Under current regulations for NASCAR Holdings, Inc. owned series (NASCAR and IMSA) that feature multiple classes of cars in combination races such as the IMSA WeatherTech SportsCar Championship with GTP, LMP 2, GTD Pro, and GTD classes, the IMSA Michelin Pilot Challenge with GT4 and TCR classes, and the ARCA Menards Series combination races with the national series and either East or West cars, there is a winner for each class of car. Richard Petty finished second overall, winning the Grand National class, but NASCAR has never credited Petty with the class win as would be the case in multiple class events.

1. 49-Bobby Allison
2. 43-Richard Petty
3. 14-Jim Paschal
4. 87-Buck Baker
5. 11-Dave Marcis
6. 55-Tiny Lund
7. 15-Wayne Andrews
8. 25-Jabe Thomas
9. 86-David Ray Boggs
10. 30-Walter Ballard

===Yankee 400===

The Yankee 400 was run on August 15 at Michigan International Speedway in Brooklyn, Michigan.

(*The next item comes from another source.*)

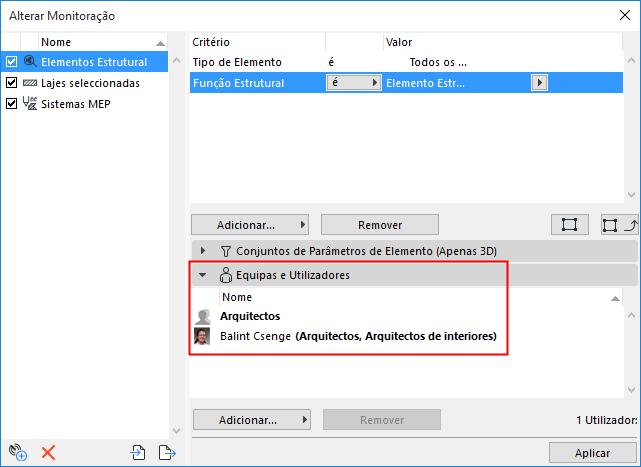Click the export rules icon
Viewport: 641px width, 467px height.
pyautogui.click(x=167, y=453)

Pete Hamilton won the pole and Bobby Allison would win the 1971 Yankee 400.

1. 12- Bobby Allison
2. 43- Richard Petty
3. 11- Buddy Baker
4. 60- Maynard Troyer
5. 18- Joe Frasson
6. 24- Cecil Gordon
7. 88- Ron Keselowski
8. 48- James Hylton
9. 25- Jabe Thomas
10. 06- Neil Castles

===Delaware 500===

The 1971 Delaware 500 is a NASCAR Winston Cup Series race that took place on October 17, 1971. Richard Petty defeated Charlie Glotzbach by more than one lap in front of eighteen thousand people.

1. 43- Richard Petty
2. 98- Charlie Glotzbach
3. 71- Bobby Isaac
4. 12- Bobby Allison
5. 90- Bill Dennis
6. 57- David Ray Boggs
7. 91- Richard D. Brown
8. 64- Elmo Langley
9. 30- Walter Ballard
10. 48- James Hylton

==Final Point Standings==

| Pos. | Driver | Races | Wins | Top 5s | Top 10s | Points |
|---|---|---|---|---|---|---|
| 1 | Richard Petty | 46 | 21 | 38 | 41 | 4435 |
| 2 | James Hylton | 46 | 0 | 14 | 37 | 4071 |
| 3 | Cecil Gordon | 46 | 0 | 6 | 21 | 3677 |
| 4 | Bobby Allison | 42 | 11 | 27 | 31 | 3636 |
| 5 | Elmo Langley | 46 | 0 | 11 | 23 | 3356 |
| 6 | Jabe Thomas | 43 | 0 | 2 | 15 | 3200 |
| 7 | Bill Champion | 45 | 0 | 3 | 14 | 3058 |
| 8 | Frank Warren | 47 | 0 | 1 | 10 | 2886 |
| 9 | J. D. McDuffie | 43 | 0 | 2 | 8 | 2862 |
| 10 | Walter Ballard | 41 | 0 | 3 | 11 | 2633 |
| 11 | Benny Parsons | 35 | 1 | 13 | 18 | 2611 |
| 12 | Ed Negre | 43 | 0 | 0 | 2 | 2528 |
| 13 | Bill Seifert | 37 | 0 | 0 | 4 | 2403 |
| 14 | Henley Gray | 39 | 0 | 0 | 4 | 2392 |
| 15 | Buddy Baker | 19 | 1 | 13 | 16 | 2358 |
| 16 | Friday Hassler | 29 | 0 | 4 | 13 | 2277 |
| 17 | Earl Brooks | 35 | 0 | 1 | 4 | 2205 |
| 18 | Bill Dennis | 28 | 0 | 4 | 10 | 2181 |
| 19 | Wendell Scott | 37 | 0 | 0 | 4 | 2180 |
| 20 | John Sears | 37 | 0 | 0 | 3 | 2167 |
| 21 | Dave Marcis | 29 | 0 | 9 | 14 | 2049 |
| 22 | Neil Castles | 38 | 0 | 1 | 10 | 2036 |
| 23 | Bobby Isaac | 25 | 4 | 16 | 17 | 1819 |
| 24 | Pete Hamilton | 22 | 1 | 11 | 12 | 1739 |
| 25 | Joe Frasson | 17 | 0 | 1 | 4 | 1619 |
| 26 | Ben Arnold | 18 | 0 | 0 | 3 | 1618 |
| 27 | Ron Keselowski | 20 | 0 | 0 | 6 | 1446 |
| 28 | Bill Shirey | 27 | 0 | 0 | 2 | 1303 |
| 29 | Donnie Allison | 13 | 1 | 7 | 9 | 1280 |
| 30 | Dean Dalton | 20 | 0 | 0 | 1 | 1276 |

==Other information==
- This was the first season where NASCAR's premier racing series was called the Winston Cup. All previous seasons were known as either Grand National or Strictly Stock.